Today, the road to graduation and a college degree look a lot different than it used to. No longer a rigid, straight line path, the learning journey for many of today’s students have starts and stops, bumps, roadblocks, and detours — and as a result, require a learning experience that isn’t limited by time constraints and a physical location. Online learning has opened the door to new opportunities for those who otherwise might not have been able to start or finish a degree at all.

Luckily, as demand continues to increase, more and more colleges are embracing online learning. In fact, according to the 8th installment of the Changing Landscape of Online Education (CHLOE) report, data show student demand for online and hybrid learning steadily increasing. Institutions report strong growth for fully online programs (36%) and hybrid programs (20%), even in the face of stagnant or sharply declining enrollment in face-to-face programs. Yet, when it comes to STEM, some institutions hesitate to offer these courses online. So we set out to ask students who have taken an online lab course, was your experience worth it?

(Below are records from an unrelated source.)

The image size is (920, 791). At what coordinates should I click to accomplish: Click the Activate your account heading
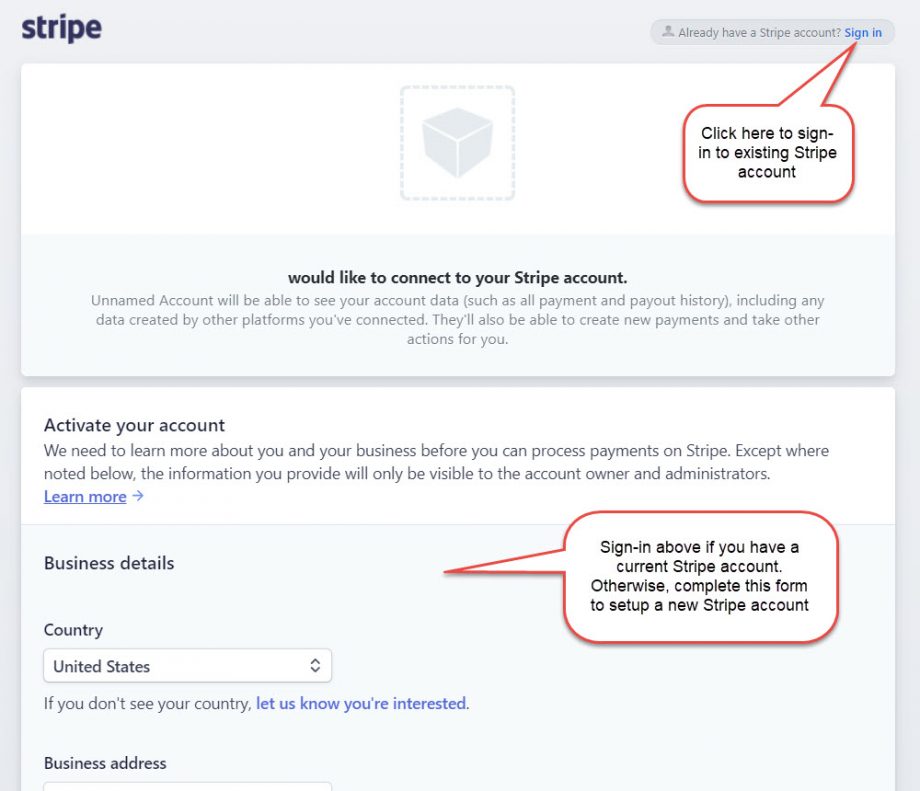tap(133, 424)
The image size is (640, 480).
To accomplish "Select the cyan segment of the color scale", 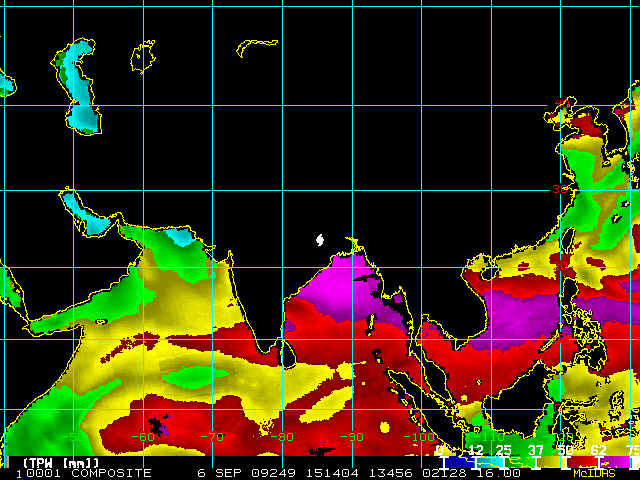I will pyautogui.click(x=489, y=462).
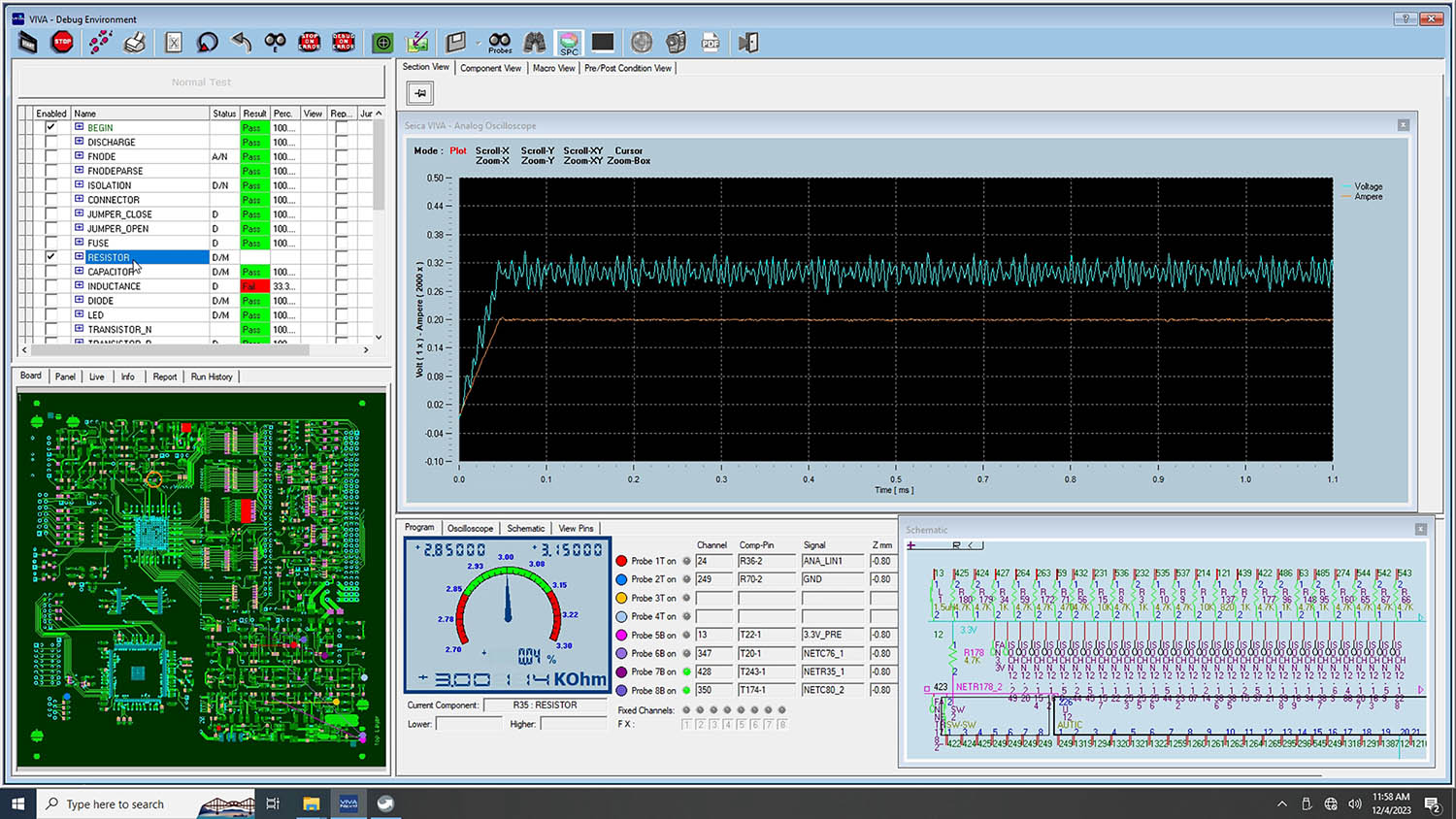The width and height of the screenshot is (1456, 819).
Task: Expand the CONNECTOR tree node
Action: click(x=80, y=200)
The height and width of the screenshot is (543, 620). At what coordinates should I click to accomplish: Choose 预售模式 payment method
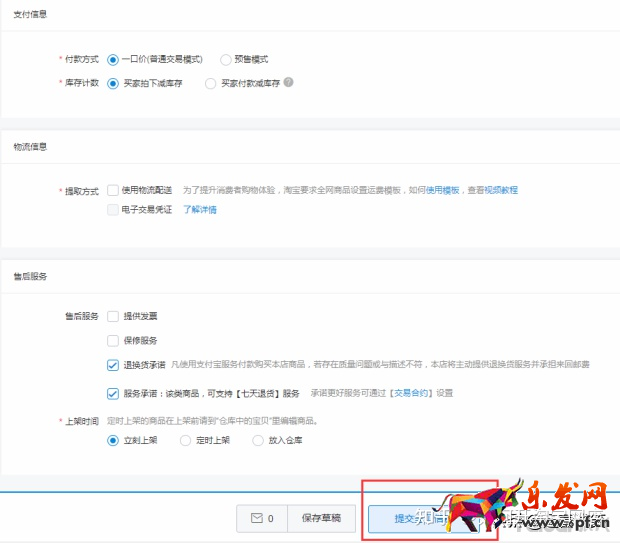pos(226,59)
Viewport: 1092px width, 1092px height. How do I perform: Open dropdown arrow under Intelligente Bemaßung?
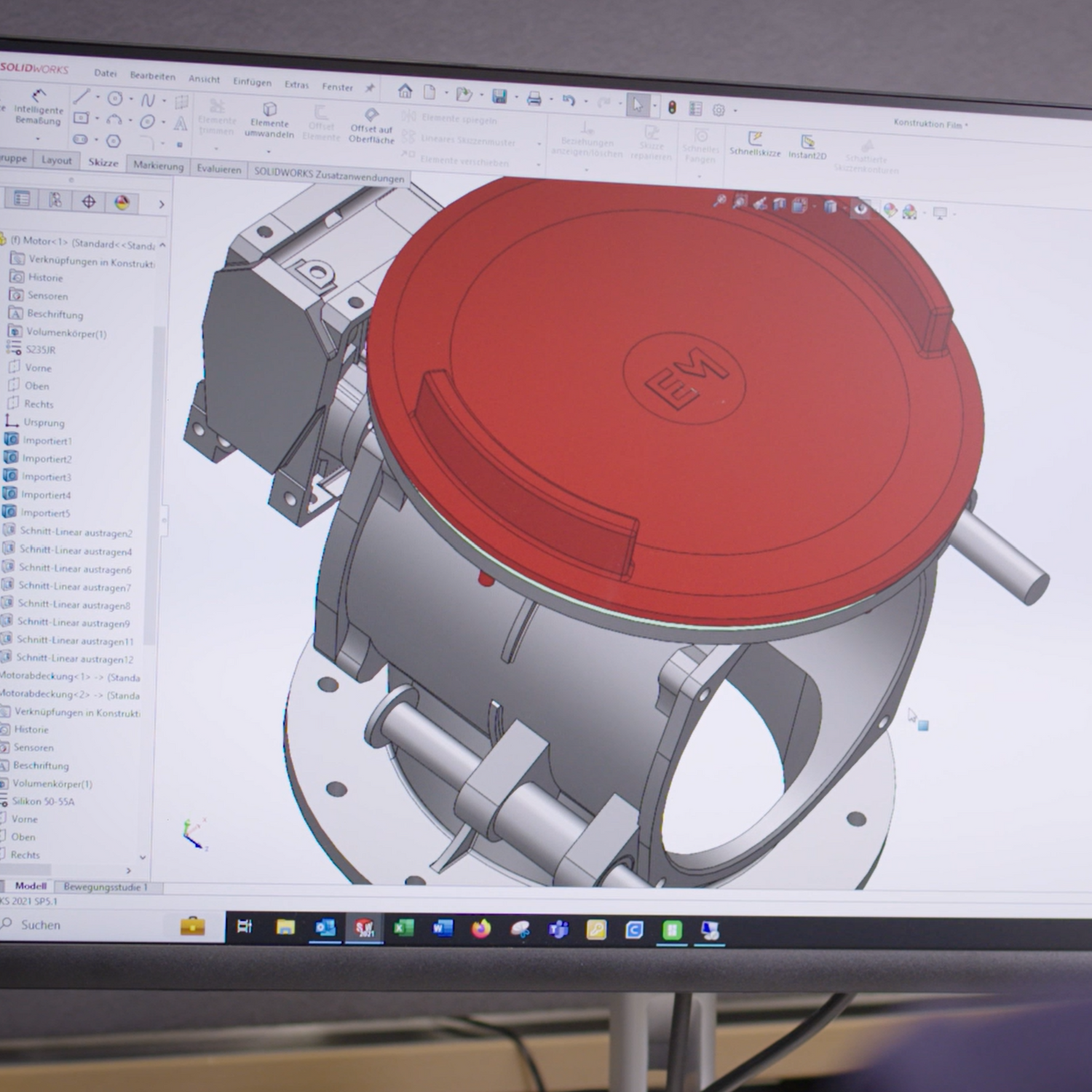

Survey Says…Yes, put lab courses online!

This is our inaugural year surveying online learners’ and instructors’ preferences and experiences when it comes to participating in online science courses. A sampling of findings from the student experience are shared here and are the result of survey responses from 1,293 students who participated in online labs during the 2022-2023 academic year.

Student Demand is High

  • 91% of students said it was very important to them to be able to take their science courses online.
  • This was consistent for majors, who otherwise wouldn’t have the opportunity to pursue a degree in STEM.
  • 81% of students were satisfied with their online lab experience, regardless of the format of the lab.

The Takeaway: Online continues to grow, especially in STEM, because it supports student needs.

Over the past decade, online learning as well as students’ needs have evolved, which has resulted in increased demand. With a hefty body of scholarly research that now informs best practices and pedagogy for how to deliver high-quality online courses that support student success, higher ed should no longer hesitate to offer lab courses online. Many institutions have been able to deliver online STEM courses successfully, using proven strategies that directly address these challenges, while at the same time supporting student success. They’ve focused on and invested resources in the 4 areas that students from our survey said are paramount to their success and what they look for when choosing online science programs.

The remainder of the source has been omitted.